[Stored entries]

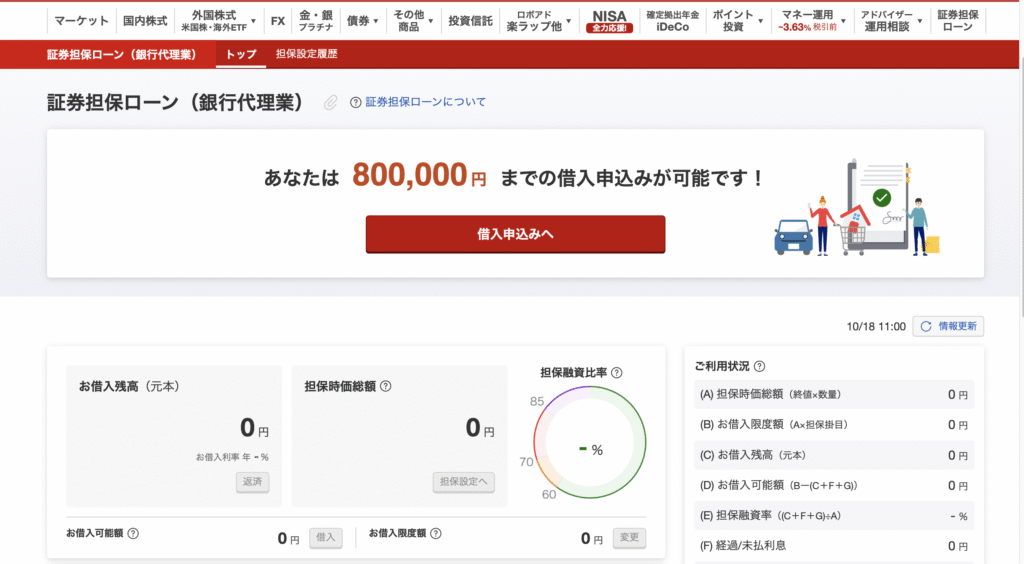Expand the 外国株式 dropdown menu

[x=224, y=21]
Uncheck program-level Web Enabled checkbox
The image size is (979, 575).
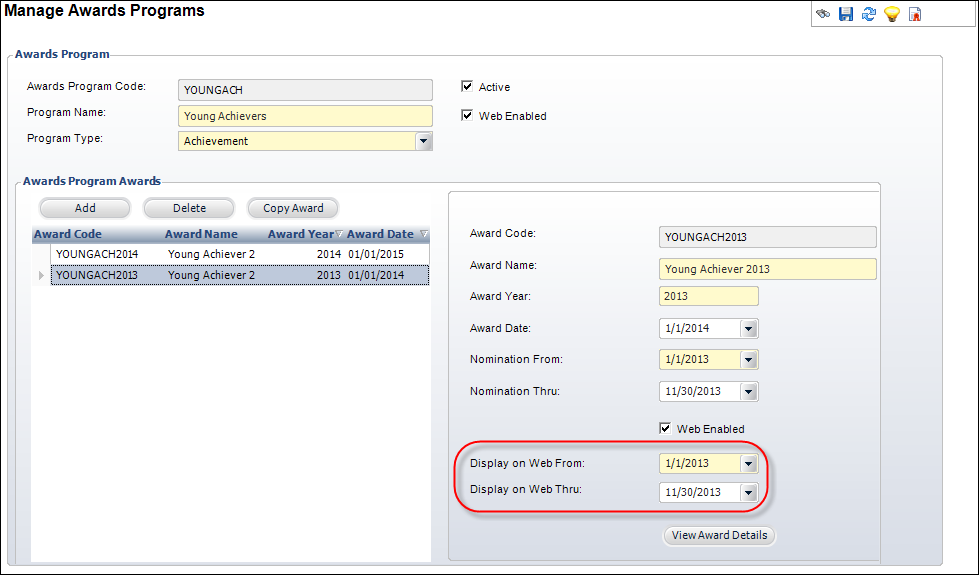coord(467,115)
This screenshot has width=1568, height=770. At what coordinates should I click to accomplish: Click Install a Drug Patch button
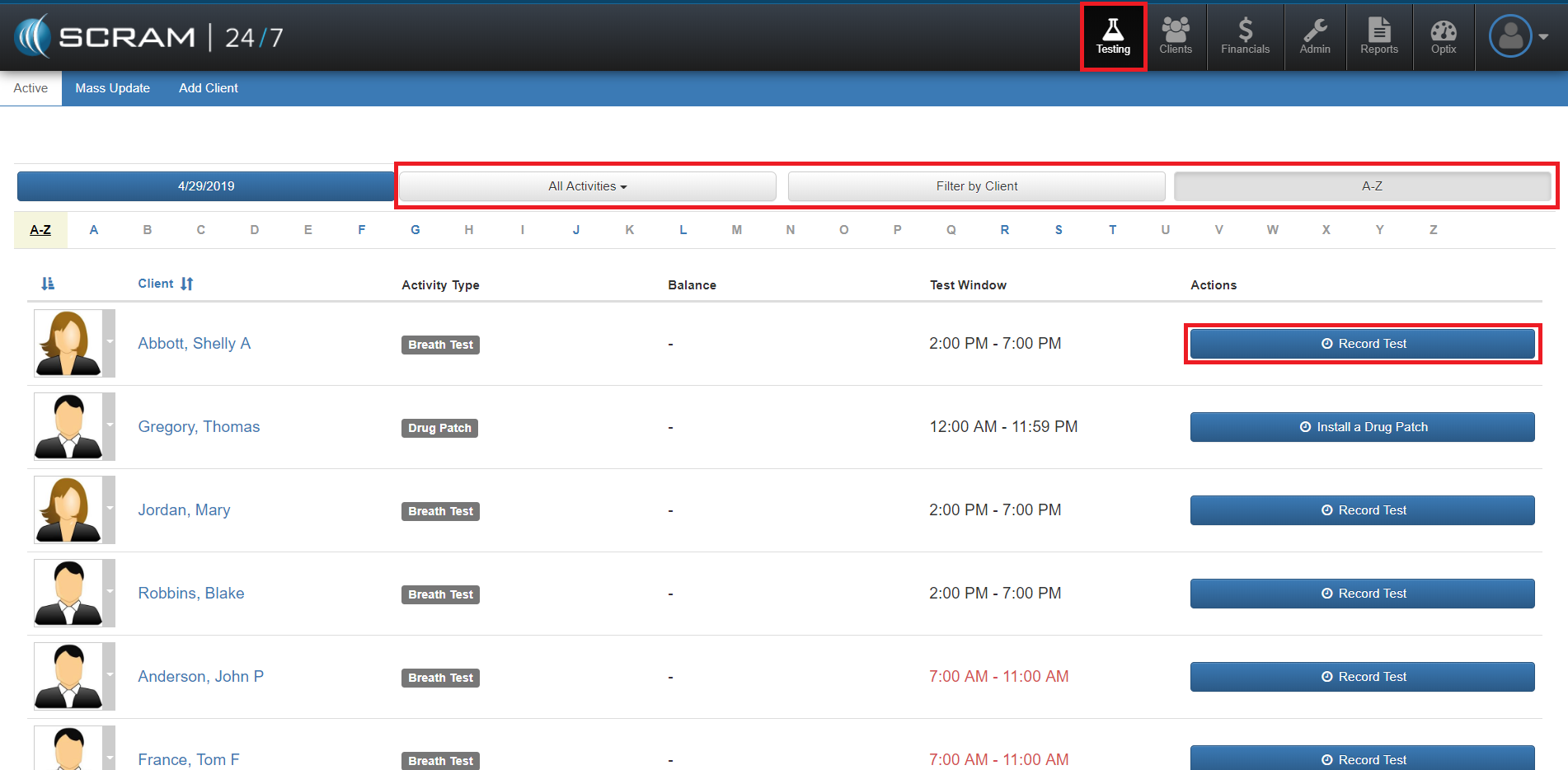click(1362, 427)
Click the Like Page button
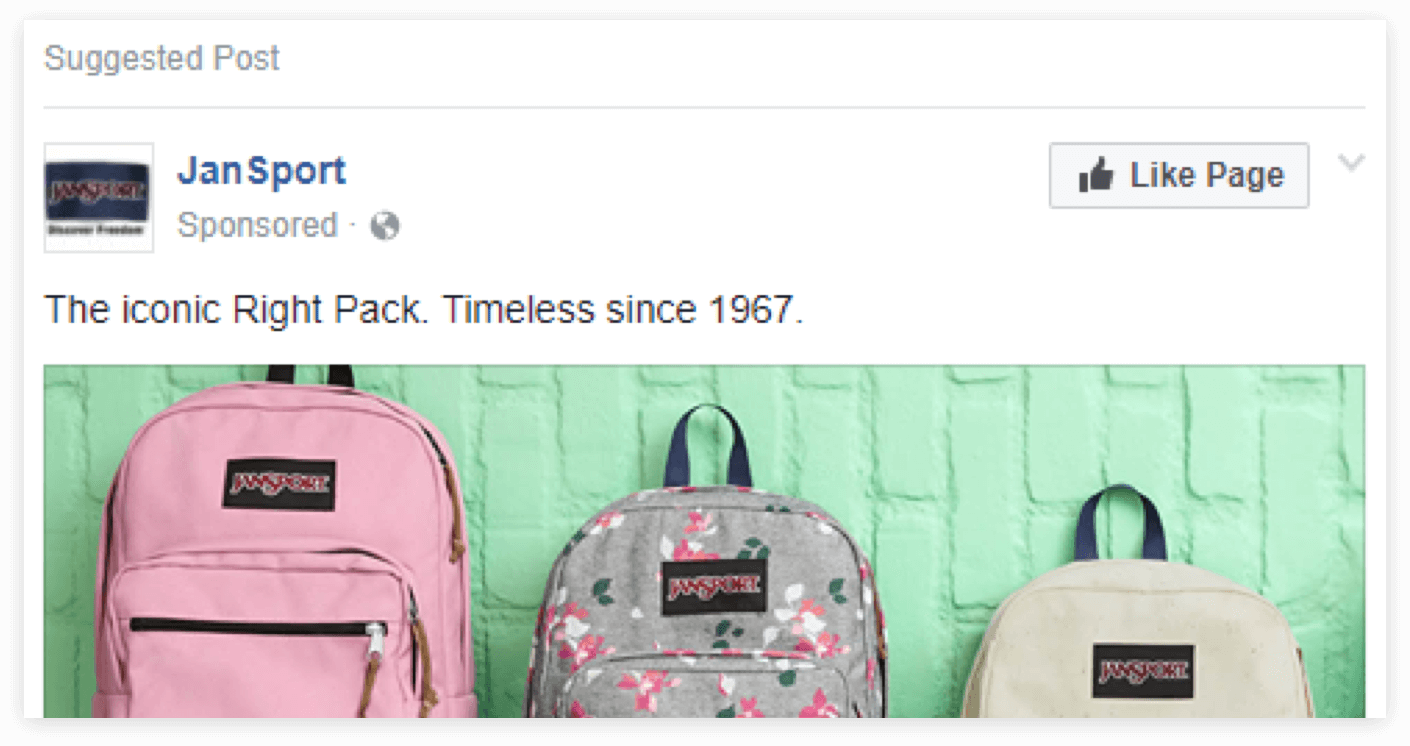This screenshot has height=746, width=1410. coord(1179,176)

EXERCISE DIRECTIONS:
In the records above, find the line that contains "Uncheck program-level Web Enabled checkbox" and repeat exactly that line and all lines after it to the end. Do not include pictures.

RESPONSE:
Uncheck program-level Web Enabled checkbox
The image size is (979, 575).
coord(467,115)
This screenshot has width=1568, height=770. At what coordinates should I click to accomplish: Click Install a Drug Patch button
click(1362, 427)
Click the Like Page button
This screenshot has height=746, width=1410. coord(1179,176)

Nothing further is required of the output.